“Ela sempre disse que a nossa maior riqueza é ser livre”, conta Ana. Foi essa liberdade que ela viu a aposentada Enila Guimarães perder pouco a pouco nos últimos anos.
Primeiro, Enila teve ataques de pânico. Depois, crises de ansiedade recorrentes e logo surgiram problemas de locomoção.
Enila foi diagnosticada com uma doença degenerativa que a deixaria com demência e cada vez mais dependente de cuidados.
Coube a Ana ser a principal cuidadora da mãe, uma realidade de vários lares brasileiros. Um levantamento divulgado no ano passado pela Fundação Seade, um sistema de análise de dados, apontou que cerca de 90% dos cuidadores de pessoas com demência em São Paulo são mulheres.
Enquanto a saúde da mãe deteriorava, Ana entrava em depressão. Porém, ela precisava continuar dando apoio a Enila.
Em certo momento, a jovem decidiu que a única alternativa seria levar a mãe para uma instituição de longa permanência para idosos (ILPI), lugares popularmente conhecidos como “asilos” ou “casas de repouso”.

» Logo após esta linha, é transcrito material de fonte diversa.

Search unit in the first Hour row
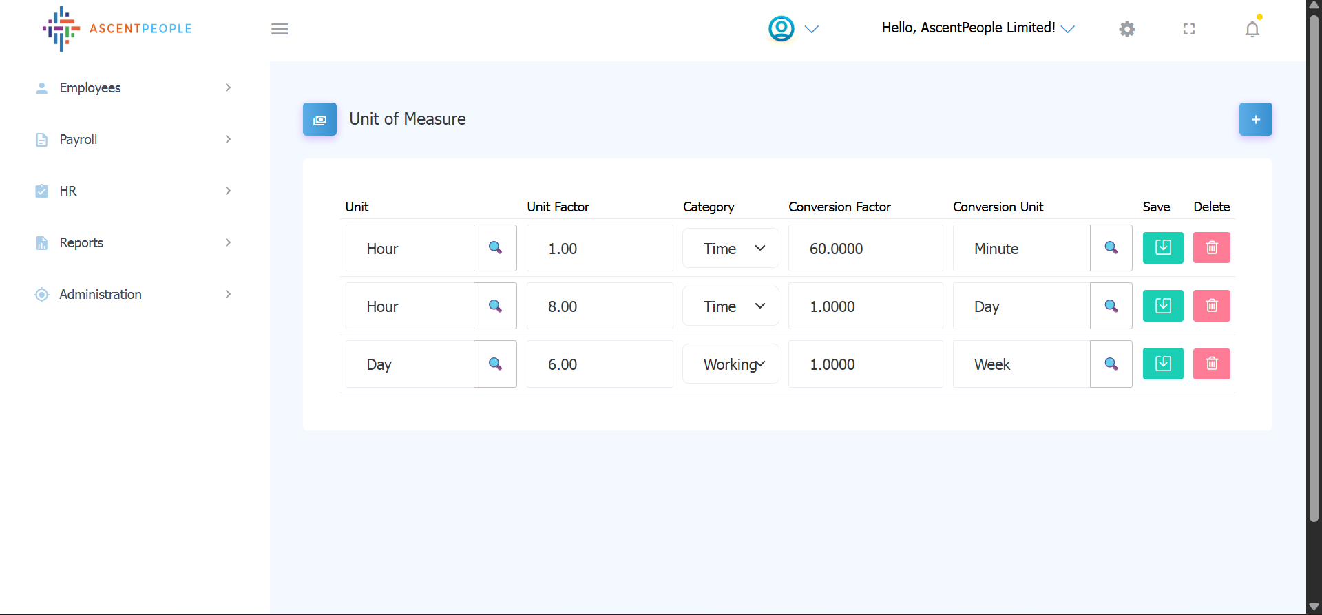1322x615 pixels. coord(495,248)
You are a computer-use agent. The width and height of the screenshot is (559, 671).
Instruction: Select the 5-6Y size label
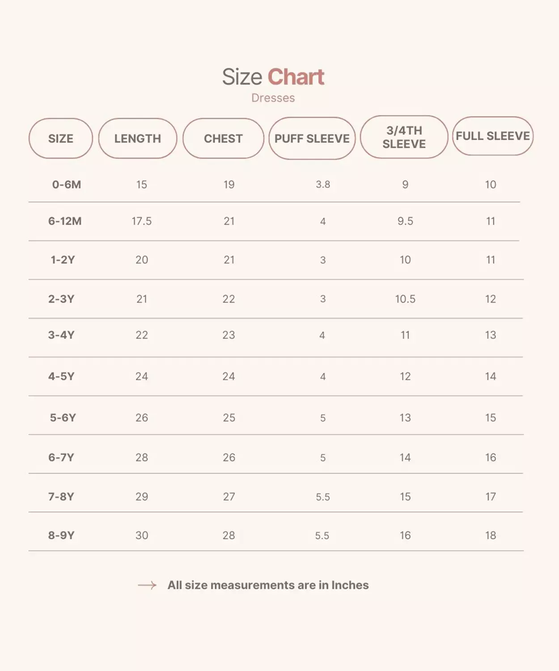[63, 418]
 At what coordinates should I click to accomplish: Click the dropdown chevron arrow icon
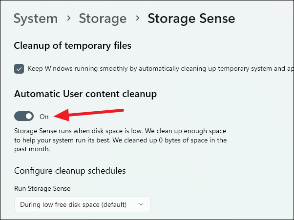pos(141,204)
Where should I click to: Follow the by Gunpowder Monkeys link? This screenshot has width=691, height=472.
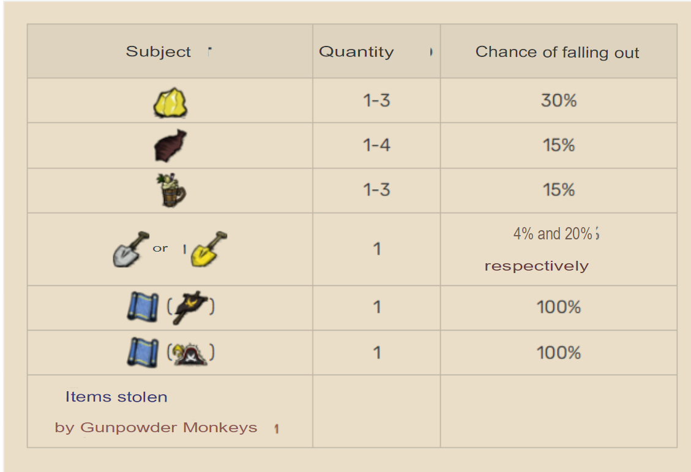pos(156,427)
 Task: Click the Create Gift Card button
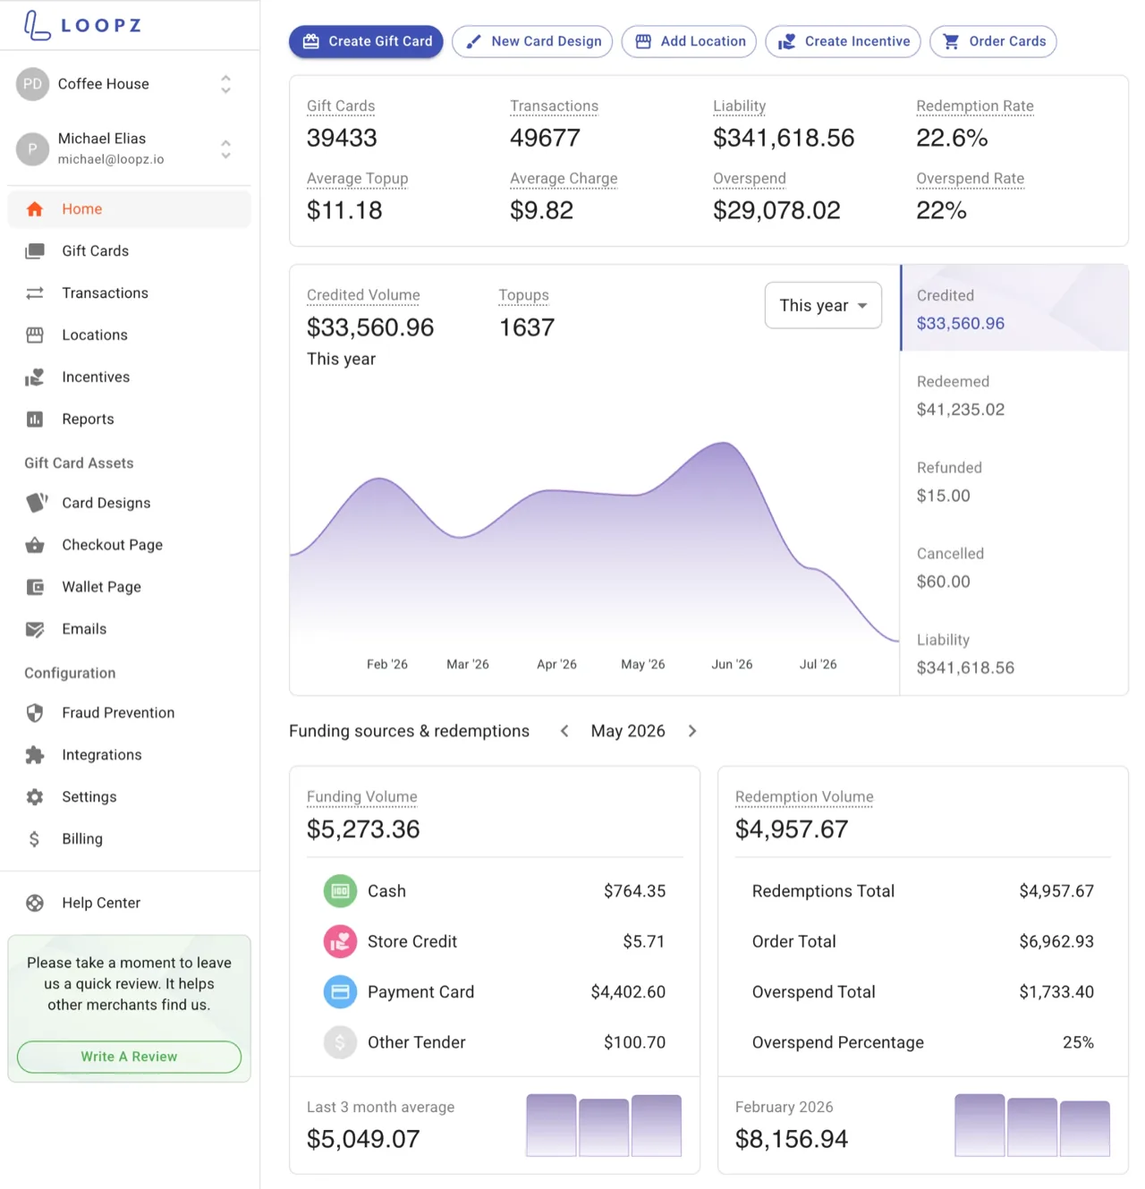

A própria Ana não gostava da ideia e chegou a se questionar se deixar a mãe em uma instituição não seria uma forma de abandono.
“Para mim, era inaceitável. Precisei de muita terapia para entender que (ao tentar manter a mãe em casa) eu estava fazendo mais mal do que bem para ela”, diz.
Especialistas frisam que, apesar de ser um lugar que acolhe idosos sem amparo familiar, as instituições deste tipo também recebem aqueles que têm família por perto — e os parentes podem continuar fazendo visitas e acompanhamentos.
A geriatra Karla Giacomin, que lidera a Frente Nacional de Fortalecimento à ILPI, conta que há muito preconceito sobre esse tipo de internação.
“É fundamental entender que além daqueles que não têm familiares próximos ou romperam relações com os parentes, há situações em que a própria família, por mais que queira, não consegue mais cuidar daquela pessoa”, afirma Giacomin, que é consultora da Organização Mundial de Saúde (OMS) para cuidados de longa duração. “O cuidado faz parte da dimensão humana, é um direito, e esse é o papel dessas instituições.”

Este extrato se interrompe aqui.